§ Your task
Only the lines below from the one that holds "752x1159 pixels." through the one that holds "This screenshot has height=346, width=657." should appear in the answer, copied exactly, end lines included and pictures omitted.
[Data provided Boundary: Start]
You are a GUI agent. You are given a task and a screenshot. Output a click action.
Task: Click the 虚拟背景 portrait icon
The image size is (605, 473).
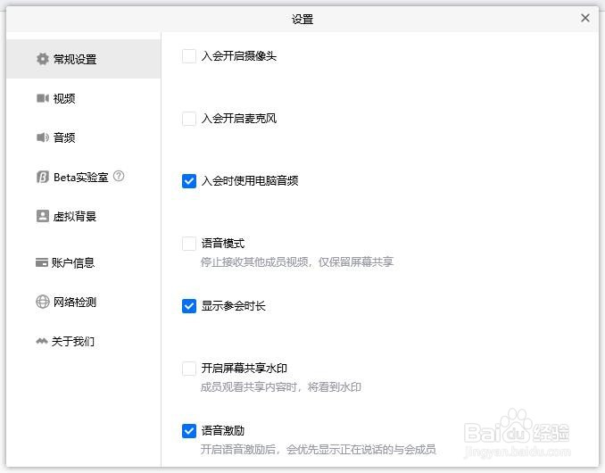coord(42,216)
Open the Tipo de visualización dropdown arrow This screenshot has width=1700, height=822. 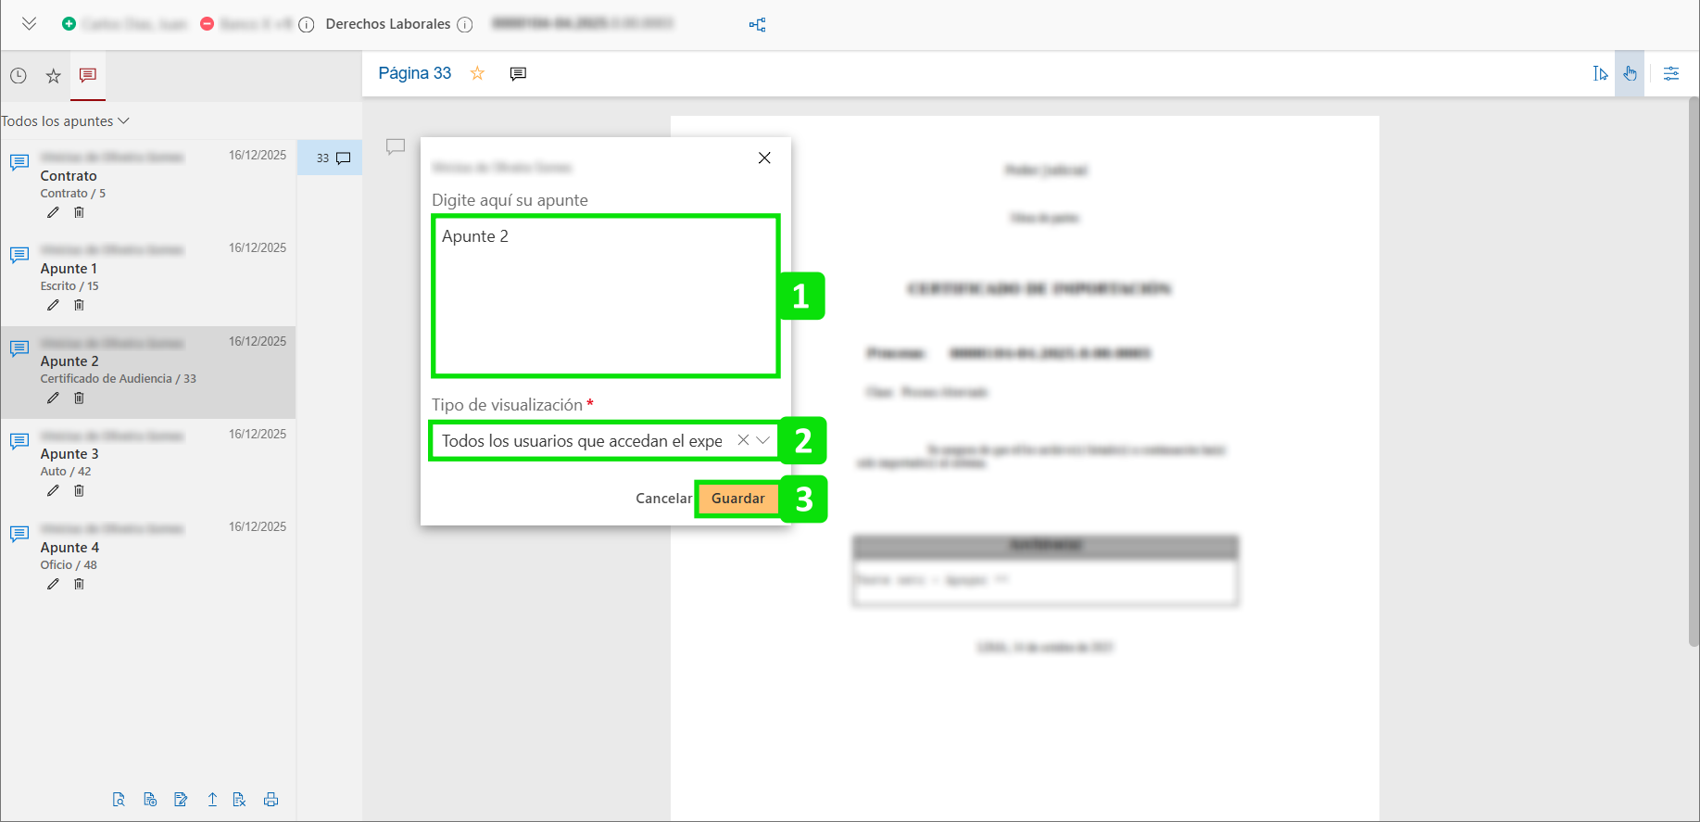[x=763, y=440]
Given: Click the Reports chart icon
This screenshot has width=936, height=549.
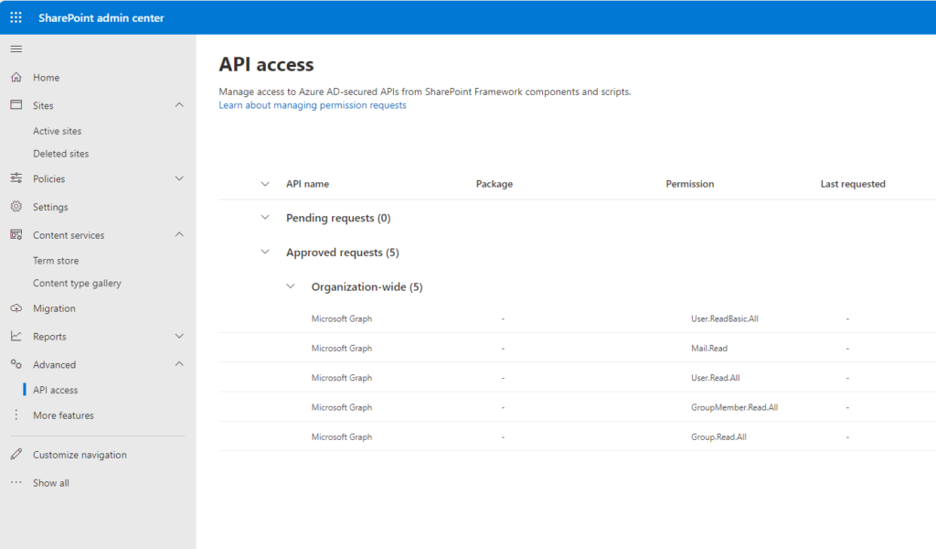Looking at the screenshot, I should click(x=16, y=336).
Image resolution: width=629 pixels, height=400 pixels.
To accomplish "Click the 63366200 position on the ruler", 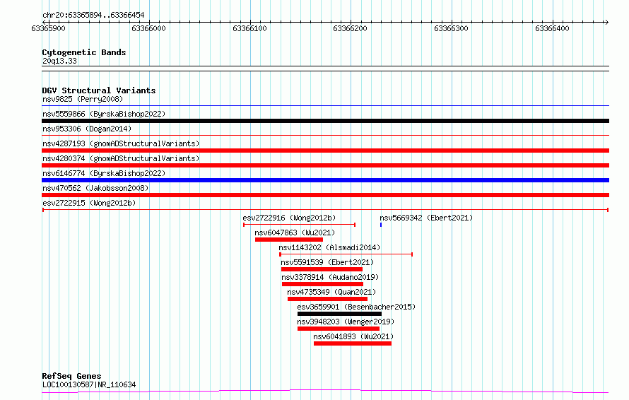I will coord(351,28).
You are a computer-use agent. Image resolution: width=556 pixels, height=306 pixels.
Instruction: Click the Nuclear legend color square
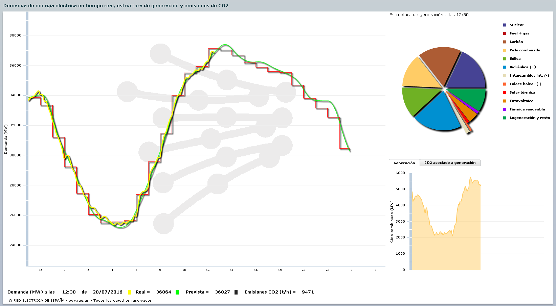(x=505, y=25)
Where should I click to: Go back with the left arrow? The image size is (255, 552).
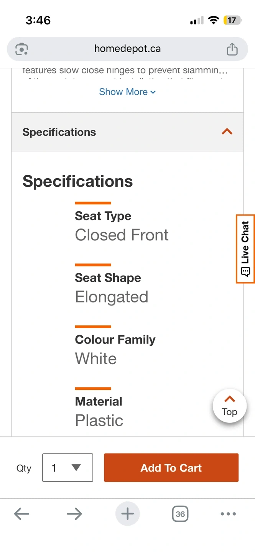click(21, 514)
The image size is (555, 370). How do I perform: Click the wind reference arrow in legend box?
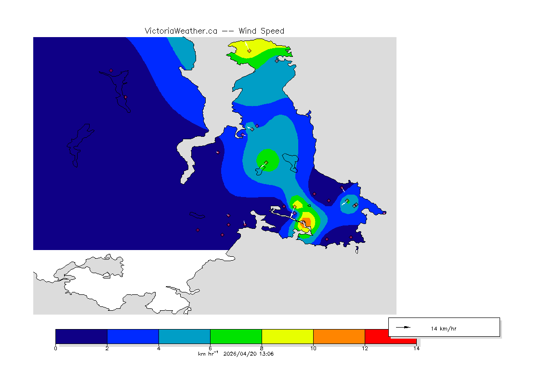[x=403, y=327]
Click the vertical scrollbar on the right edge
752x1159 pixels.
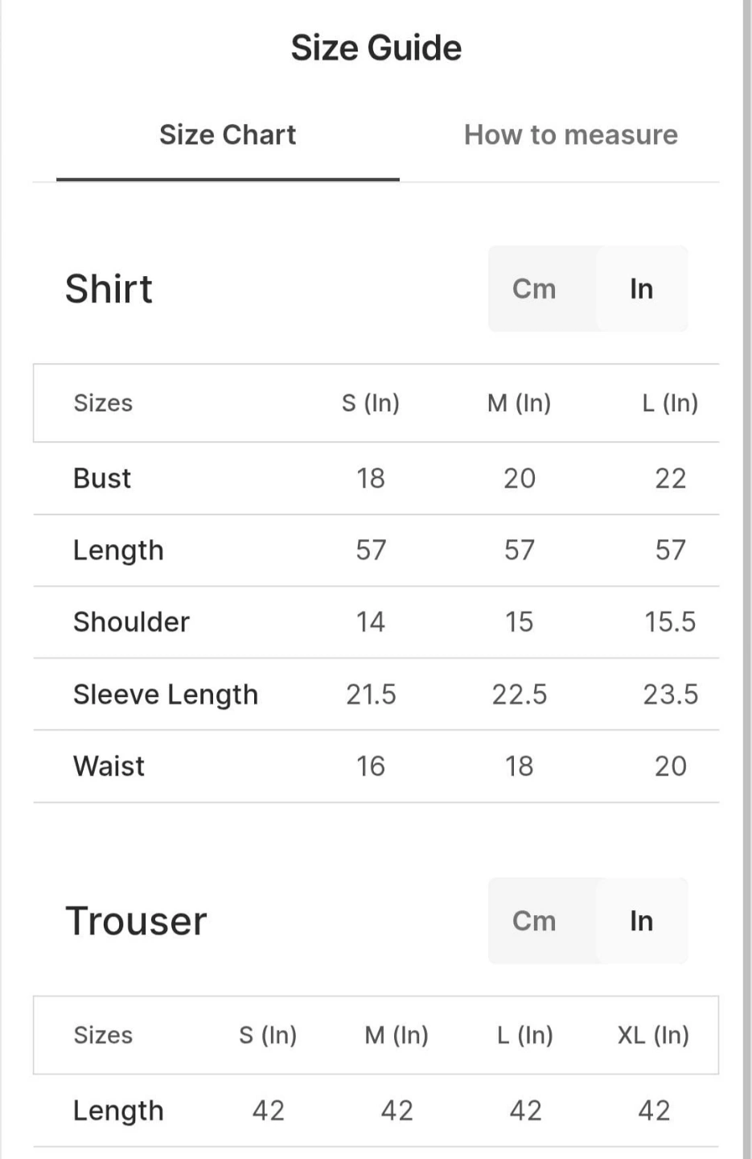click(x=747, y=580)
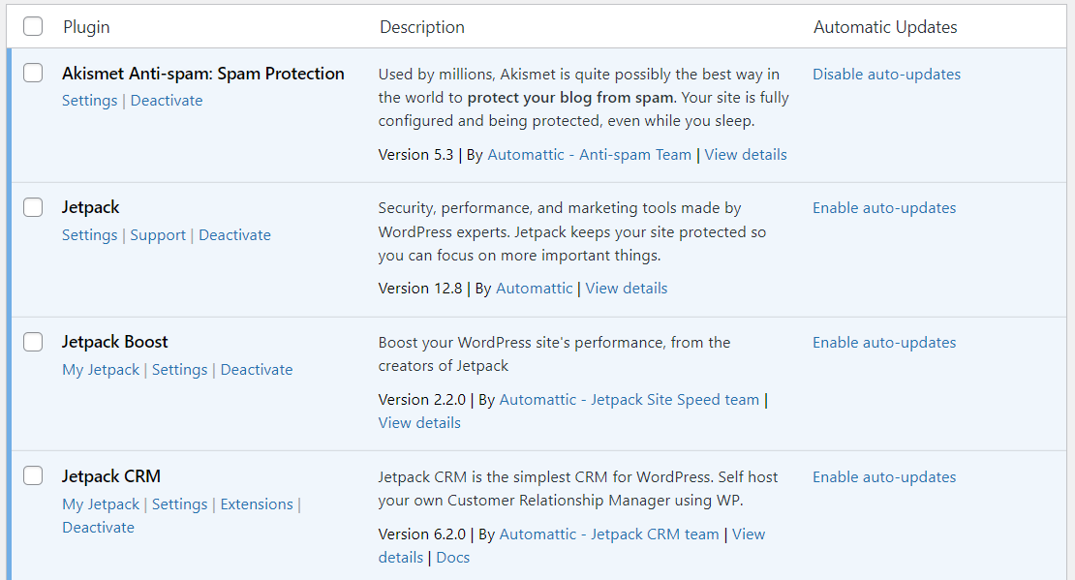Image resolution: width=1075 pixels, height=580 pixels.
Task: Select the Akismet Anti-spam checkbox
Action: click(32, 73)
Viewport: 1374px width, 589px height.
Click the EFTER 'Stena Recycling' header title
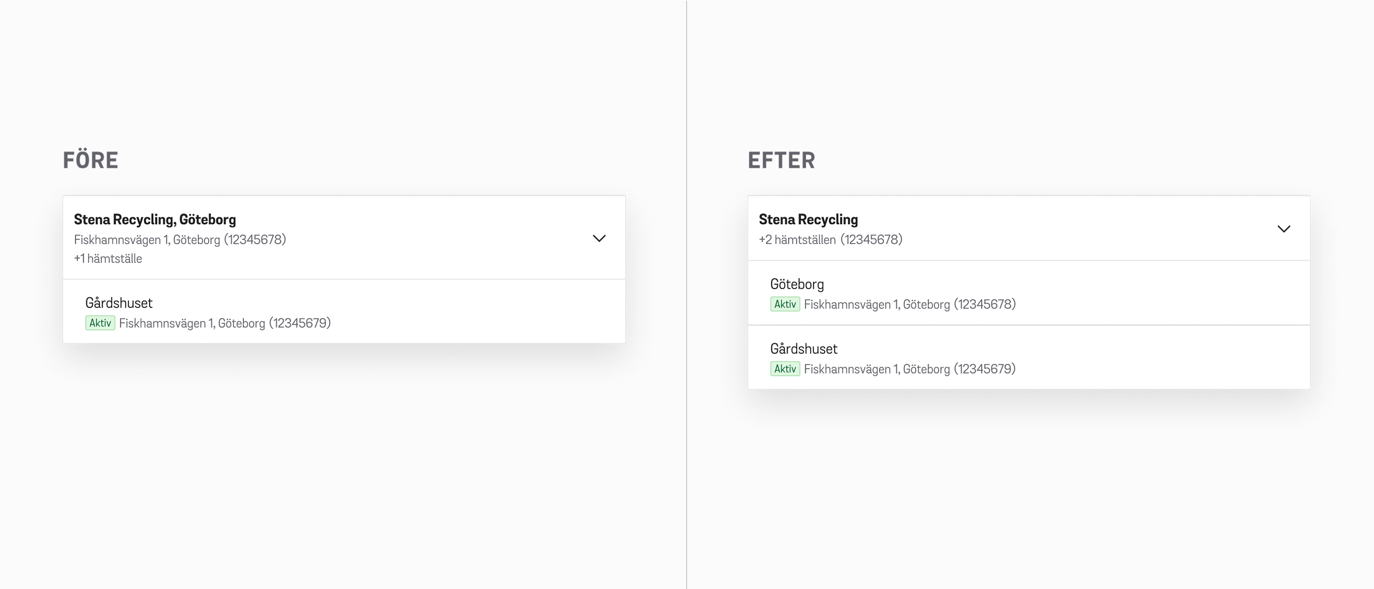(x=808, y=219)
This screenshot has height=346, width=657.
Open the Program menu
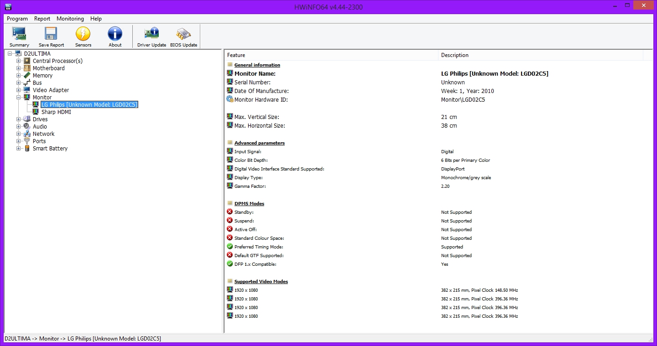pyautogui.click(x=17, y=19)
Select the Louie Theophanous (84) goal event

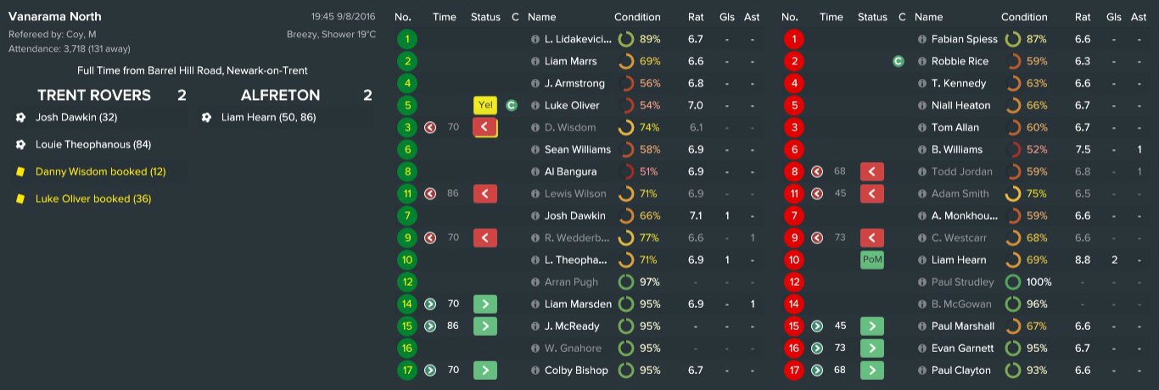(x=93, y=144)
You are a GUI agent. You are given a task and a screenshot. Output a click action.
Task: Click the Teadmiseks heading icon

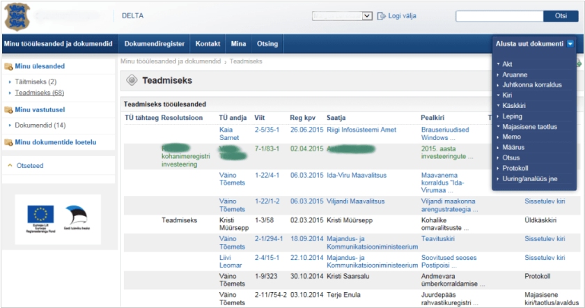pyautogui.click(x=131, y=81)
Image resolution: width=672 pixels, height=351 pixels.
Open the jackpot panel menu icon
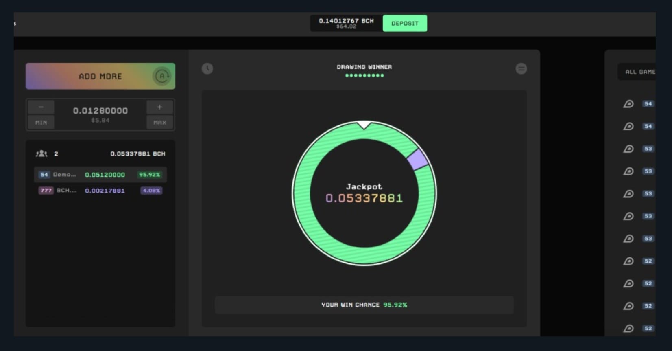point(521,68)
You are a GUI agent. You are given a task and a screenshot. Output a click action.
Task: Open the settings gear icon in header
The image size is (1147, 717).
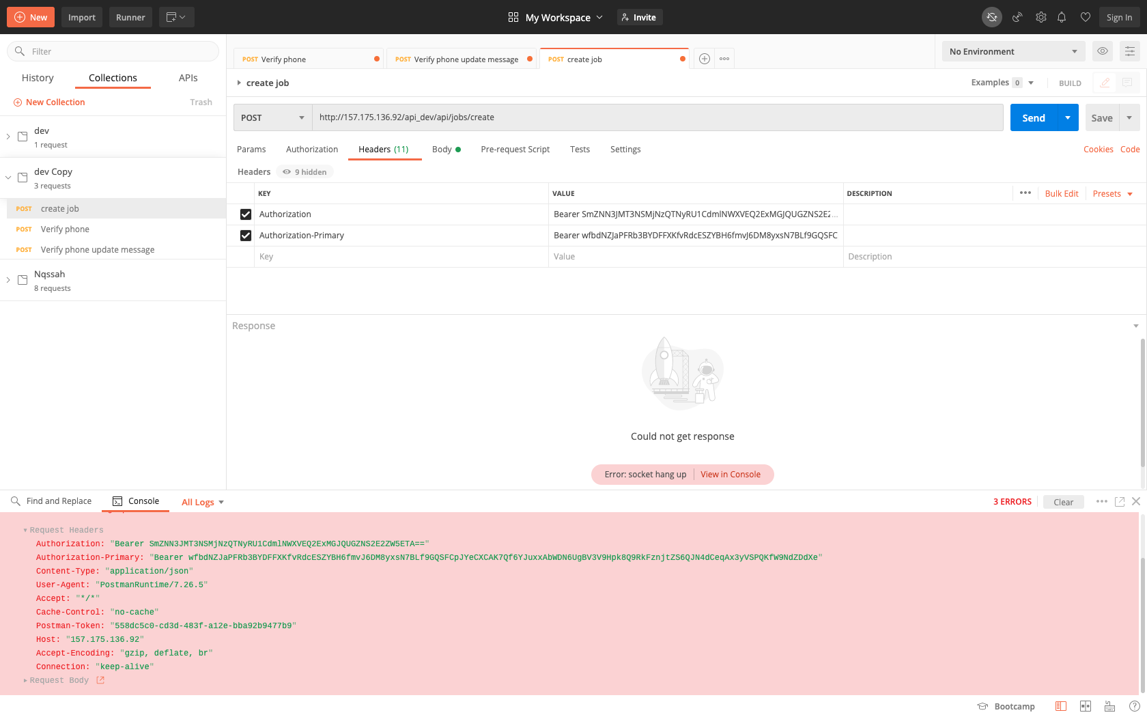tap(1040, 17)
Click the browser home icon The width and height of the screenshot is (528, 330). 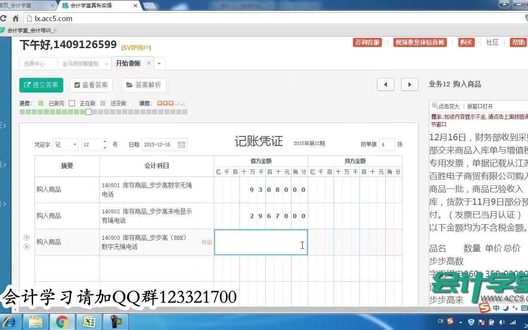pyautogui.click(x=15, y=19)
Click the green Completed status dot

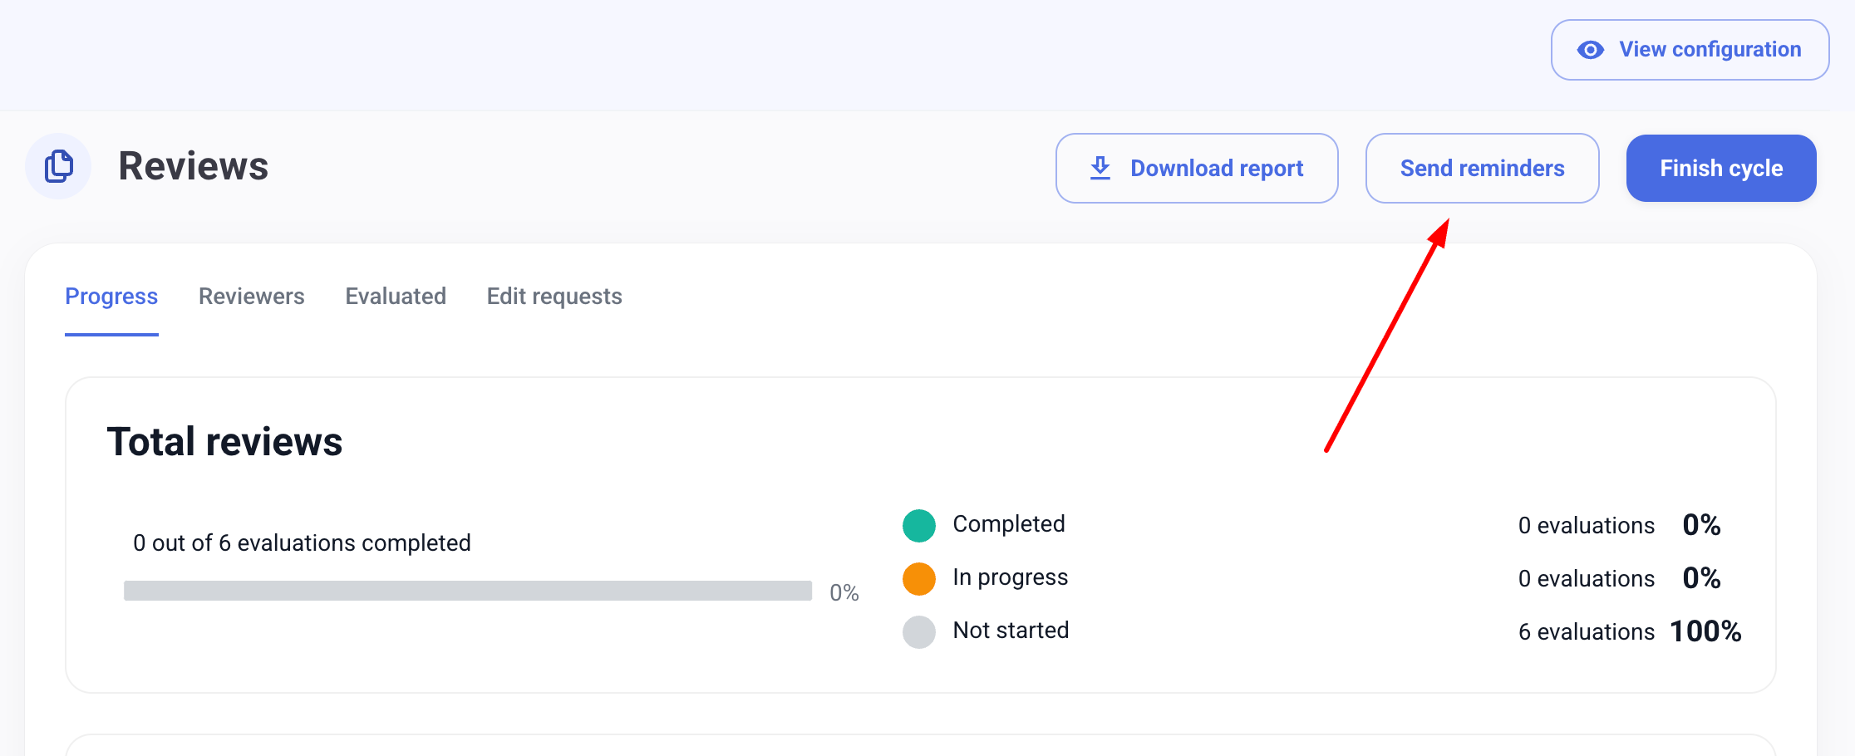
[Data provided Boundary: End]
§ Written reply
752x1159 pixels.
click(x=747, y=580)
Image resolution: width=1075 pixels, height=580 pixels.
Task: Select the Akismet Anti-spam checkbox
Action: click(32, 73)
Viewport: 1374px width, 589px height.
Click the EFTER 'Stena Recycling' header title
(x=808, y=219)
This screenshot has height=346, width=657.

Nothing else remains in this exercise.